Results: Overall, 73.5% of the RDD cases (19/26) showed >10 IgG4+ plasma cells/HPF (median 21, range 0-145), and there were >30 IgG4+ cells/HPF in 46.2% of the cases (12/26). Only one control case exhibited >10 IgG4+ cells/HPF (controls: median 7/HPF, range 1-23/HPF, p<0.05). Nodal (11/15 cases with >10 IgG4+ cells/HPF) and extranodal (8/11 cases with >10 IgG4+ cells/HPF) RDD cases exhibited comparable numbers of IgG4+ cells (p=0.2). There was no significant difference in the number of Tregs between RDD and control cases. Twenty-two cases (84.7%) showed various levels of sclerosis (7 mild, 8 moderate, 7 severe). There was no correlation between the extent of sclerosis or histiocyte infiltrate with the number of IgG4+ cells, except for the specimens taken sequentially from 4 patients with recurrence, which demonstrated a trend toward increased sclerosis with increased number of IgG4+ cells.
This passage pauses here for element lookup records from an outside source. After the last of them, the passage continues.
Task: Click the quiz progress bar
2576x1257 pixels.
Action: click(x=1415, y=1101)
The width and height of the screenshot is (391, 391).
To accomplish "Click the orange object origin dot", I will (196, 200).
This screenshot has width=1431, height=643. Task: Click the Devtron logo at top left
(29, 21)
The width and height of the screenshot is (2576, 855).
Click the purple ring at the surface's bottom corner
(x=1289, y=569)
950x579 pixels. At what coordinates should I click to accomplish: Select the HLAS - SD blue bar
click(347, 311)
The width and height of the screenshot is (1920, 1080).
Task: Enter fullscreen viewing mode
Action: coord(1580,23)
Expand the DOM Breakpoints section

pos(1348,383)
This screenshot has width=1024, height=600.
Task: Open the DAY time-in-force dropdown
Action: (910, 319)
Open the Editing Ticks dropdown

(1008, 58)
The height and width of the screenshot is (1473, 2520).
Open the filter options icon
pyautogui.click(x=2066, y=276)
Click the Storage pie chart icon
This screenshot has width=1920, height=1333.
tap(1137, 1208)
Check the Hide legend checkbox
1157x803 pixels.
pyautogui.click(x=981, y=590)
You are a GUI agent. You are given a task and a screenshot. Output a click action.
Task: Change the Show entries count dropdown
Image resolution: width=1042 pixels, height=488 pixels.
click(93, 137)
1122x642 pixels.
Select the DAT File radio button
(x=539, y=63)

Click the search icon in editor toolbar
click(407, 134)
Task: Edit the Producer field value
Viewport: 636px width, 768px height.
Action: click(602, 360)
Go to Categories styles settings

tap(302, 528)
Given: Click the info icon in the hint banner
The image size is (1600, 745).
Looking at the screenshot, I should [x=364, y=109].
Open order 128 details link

Conclusions: More than 70% of RDD (nodal and extranodal) cases showed an increased number of IgG4+ cells, suggesting that some cases of RDD may belong to the spectrum of IgG4-related sclerosing disease. RDD at different stages may have different degrees of sclerosis and numbers of IgG4+ plasma cells. Because IgG4-related sclerosing diseases show promising response to steroid treatment, our results suggest further studies on the therapeutic effects of steroids in RDD cases with increased IgG4+ plasma cells.